As the healthcare industry shifts and puts more importance on value-based care, population health and greater transparency, partnering with an industry leader like Physicians Endoscopy (PE) provides hospitals with multiple benefits. When a hospital needs an ambulatory surgery center (ASC), PE offers the expertise and strategies to build a successful venture.
Three hospital leaders-President and CEO of Peninsula Regional Medical Center Steven Leonard, President of Abington Jefferson Health Meg McGoldrick, and Director of University Hospitals Digestive Health Institute John Dumot, DO-spoke to PE Senior Vice President of Business Development and Marketing Carol Stopa. They shared how their organizations are preparing for the changes in healthcare and how they are benefiting from partnerships with PE.
Carol Stopa (CS): How has your hospital been preparing for healthcare's transformation?
Steven Leonard (SL): The healthcare industry is undergoing a major transition based on how care is delivered. Maryland is at the forefront of this change. Under the new all-payer model, Maryland hospitals are responsible for controlling the total cost of care. Peninsula Regional is well positioned to succeed under these new paradigms of value-based care and population health.
This new era of healthcare is a journey. We must continue to maintain the best hospital care and partner with our communities to help citizens understand how to best manage their pre-existing conditions, improve their overall health and bend the cost curve. We must coach people on how to stay healthy, provide the appropriate care in the appropriate setting and connect them to the services and information they need to get healthier.
Our journey started in 2010 with an intentional focus on ambulatory services, including clinical and professional services delivered in a more cost-effective location. Our ambulatory pavilions in Maryland and Delaware are a step toward this transformation, and we are excited to partner with PE to bring quality healthcare to our breach communities.
Meg McGoldrick (MM): Abington Hospital began a journey to scale in 2007. We determined that as a standalone hospital, we would not be able to remain competitive given all of the market forces. We acquired a local community hospital and then acquired a second hospital in 2008. We decided to pivot strategically and merge with a large academically based hospital health system to continue to scale and improve our negotiating position in a very competitive market.

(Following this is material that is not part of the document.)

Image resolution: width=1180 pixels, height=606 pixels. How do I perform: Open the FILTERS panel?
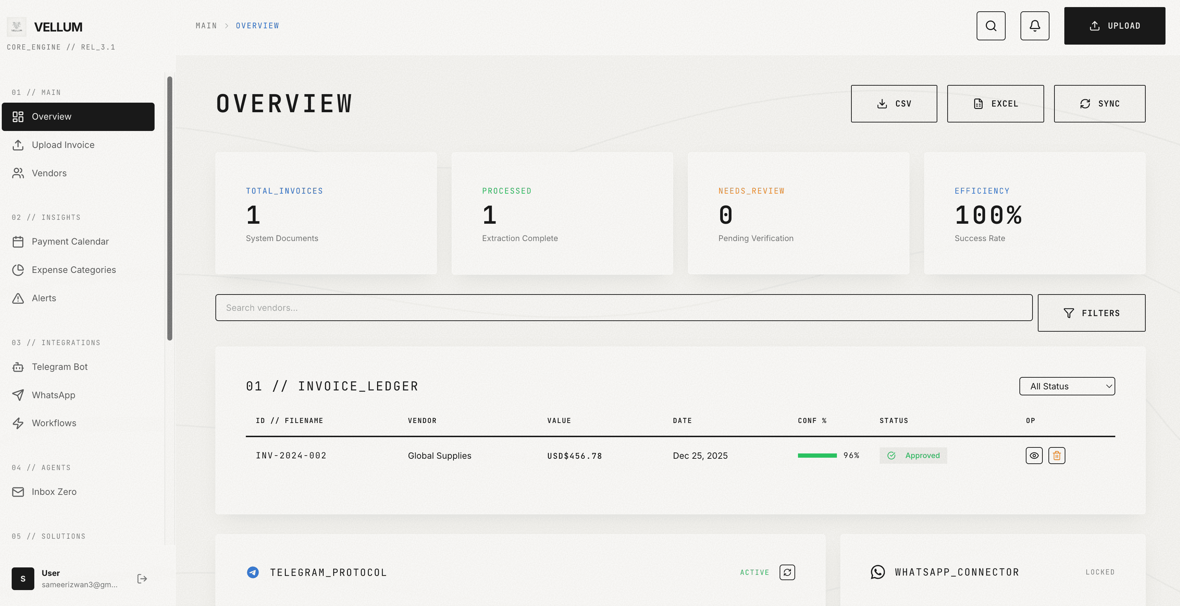click(x=1092, y=313)
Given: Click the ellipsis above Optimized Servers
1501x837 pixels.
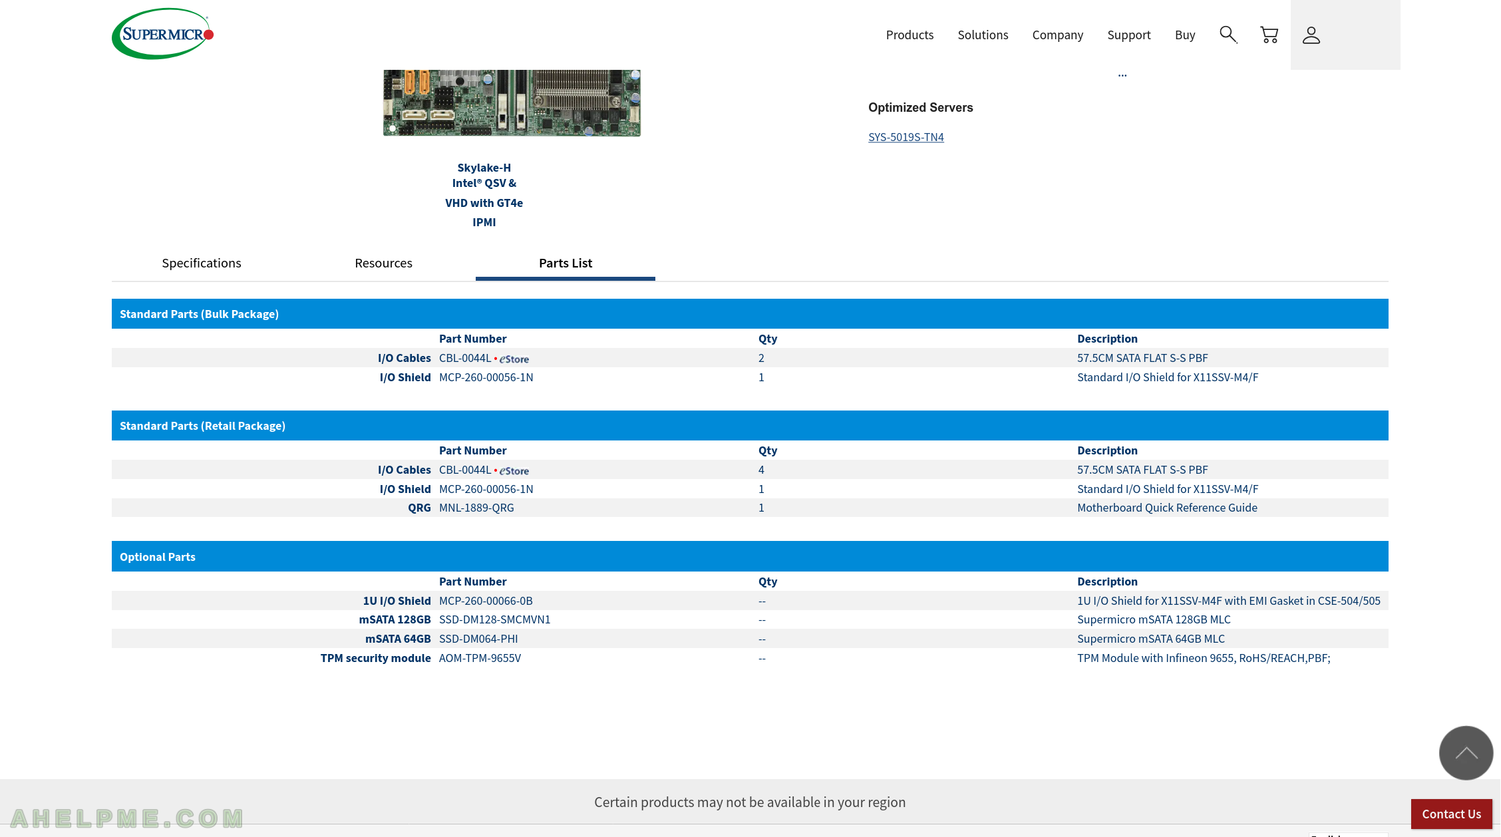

Dr. John Dumot (JD): University Hospitals is doubling down on our value assessments. We have reduced the cost of care by looking into our utilization of staffing and are working with multiple vendors to find the best prices for disposables and implantable devices. The competition among vendors is healthy.
CS: Does your hospital have a formal strategy for your GI service line, and have reimbursement trends toward value-cased care and pricing transparency impacted this strategy?
MM: Our goal is to achieve an 80 percent colorectal screening rate across the system, and we currently are developing that strategy. To that end, it is imperative that we have properly situated endoscopic facilities in close proximity, so that patients can access these vital services as conveniently as possible.